Ergonomic keyboards are designed to help reduce repetitive stress injuries that can result from poor wrist posture during extended sessions in front of a computer. Since no authority sets standards for ergonomic claims, the term "ergonomic" can mean anything from a slight curve of the keys to a total reinvention of a standard QWERTY keyboard. Some manufacturers attach a wrist rest to a fairly conventional keyboard, while others split the keyboard in half or rearrange the keys. Aside from being oddly shaped, ergonomic keyboards tend to be large and expensive. Most have learning curves that vary person to person -- what's comfortable for one may be awkward for another. Instead of testing an ergonomic keyboard in a store, look for a retailer with a liberal return policy so you can thoroughly try out the keyboard at home.
Most reviews of ergonomic keyboards come from sources with computer expertise rather than medical knowledge, but ergonomic pioneer Microsoft tends to be among the most favored brands. Its flagship Natural keyboard has undergone several iterations since debuting in the mid-1990s and its wired Natural Ergonomic Keyboard 4000 (*Est. $35) , introduced in 2005, still continues to receive highly favorable reviews. Because of its age, most of the thorough reviews of the keyboard are years old, but it remains a bargain on the ergonomic market (where keyboards can cost hundreds of dollars).
William Van Winkle of TomsGuide.com finds that the 4000 strikes a popular balance between usability and comfort and describes the soft wrist padding as "the most comfortable integrated wrist rest" he's ever used. At PCMag.com, Tony Dreier gives the 4000 5 stars out of 5 and says the angled keyboard places your hands in a more comfortable position. Michael Lasky of PCWorld.com observes that although it took him a day to get used to the layout, "the comfort and relief provided by this ergonomic keyboard justify the fairly high price."
The 4000 ergonomic keyboard also has customizable buttons that launch applications and access the web or email. A zoom lever in the middle of the keyboard minimizes the need to reach for your mouse. But at both Amazon.com and Newegg.com, where the 4000 enjoys hundreds of positive reviews among ergonomic keyboards, users note an ironic caveat: The fairly resistant space bar requires a great deal of muscle to press. Others complain that the USB-only 4000 doesn't support PS/2 adapters and that its large, clunky build chews up desk space.
The well-rated Kinesis Advantage Contoured Keyboard (*Est. $270) has an unorthodox design that requires a fair amount of patience to master. Reviewers at CNET praise its ergonomic benefits but say it takes days if not weeks to adjust to the unusual layout, which divides vertical keys into sunken bowls that sit just below the keyboard's wrist rest. Backspace and delete keys are located beneath the left thumb, while the space and enter keys are under the right.
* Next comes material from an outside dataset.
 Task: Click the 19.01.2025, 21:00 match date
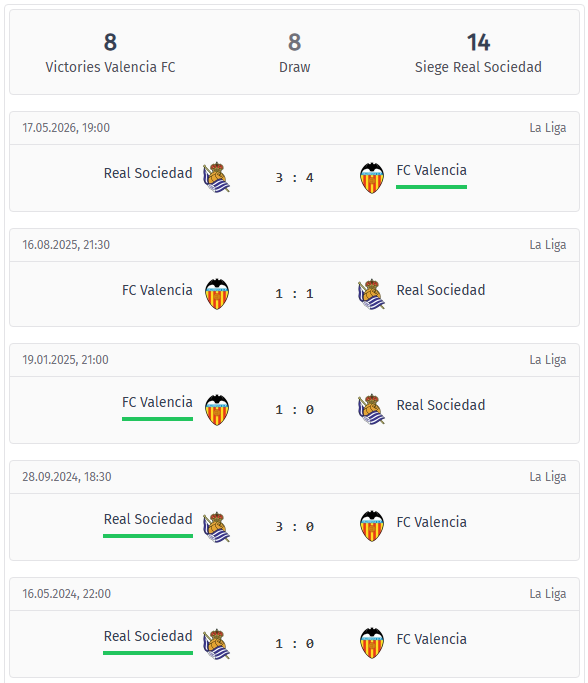click(65, 360)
According to Kinesis, separate thumb pads and concave key wells help keep your wrists straight and reduce the amount of reach otherwise needed for standard keyboard rows. Laura Moser of Slate.com raves about the Advantage Contoured, calling it "hands-down the most habit-changing keyboard on the market." Laura Blackwell of PCWorld.com attributes her increased comfort and typing speed to the Advantage Contoured, though it does have a sharp learning curve. To help users adjust to the unconventional key layout, Kinesis includes a booklet of beginner-level typing exercises, something CNET finds "indispensable."
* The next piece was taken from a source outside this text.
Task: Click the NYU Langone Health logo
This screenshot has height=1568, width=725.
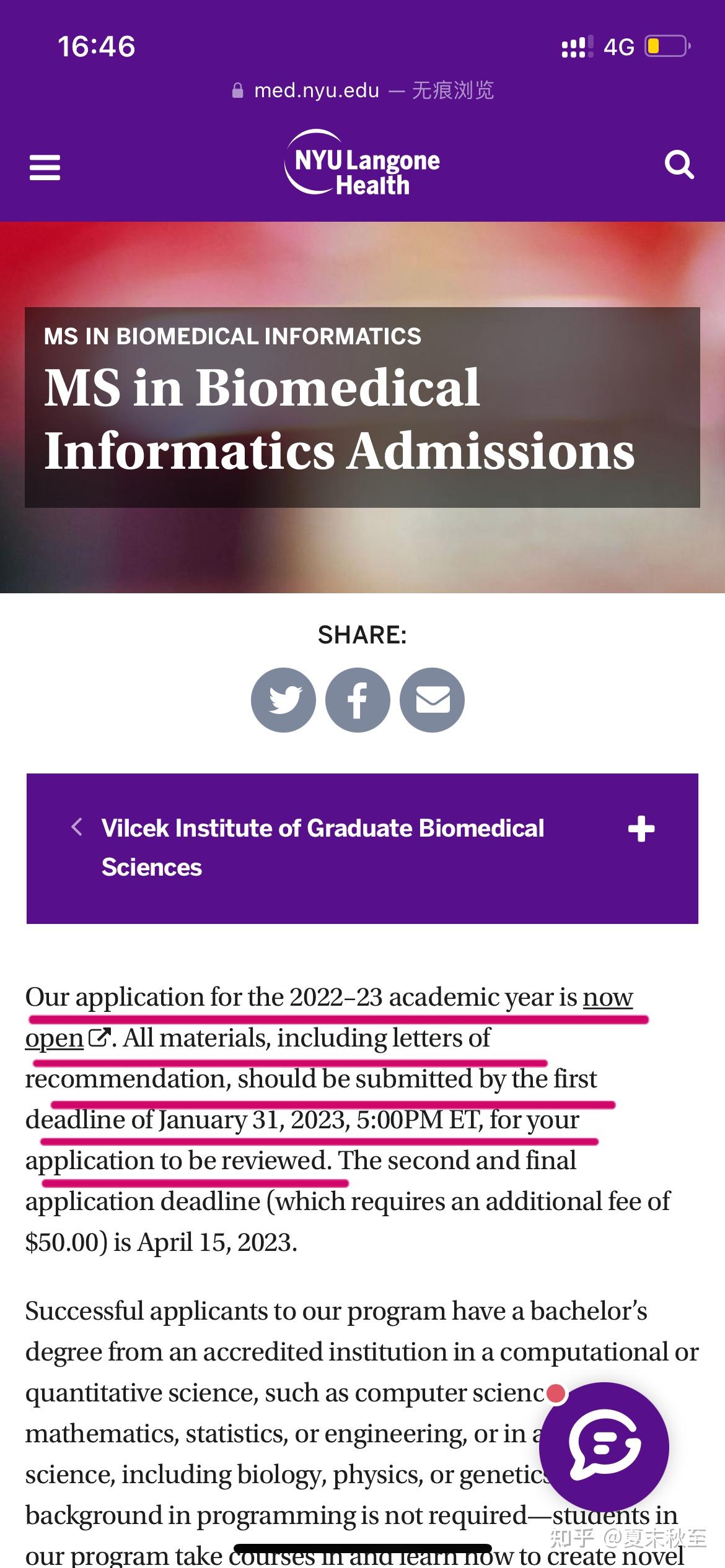Action: click(x=362, y=163)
The Advantage Contoured ergonomic keyboard gets 4.5 stars out of 5 from more than 40 enthusiastic Amazon.com owners, who noticed marked improvements in their typing speed and efficiency after two weeks of steady use. A few, however, are disappointed in the keyboard's lack of durability. Available in black or white, the Advantage Contoured is PC and Mac compatible and comes with a dual USB hub.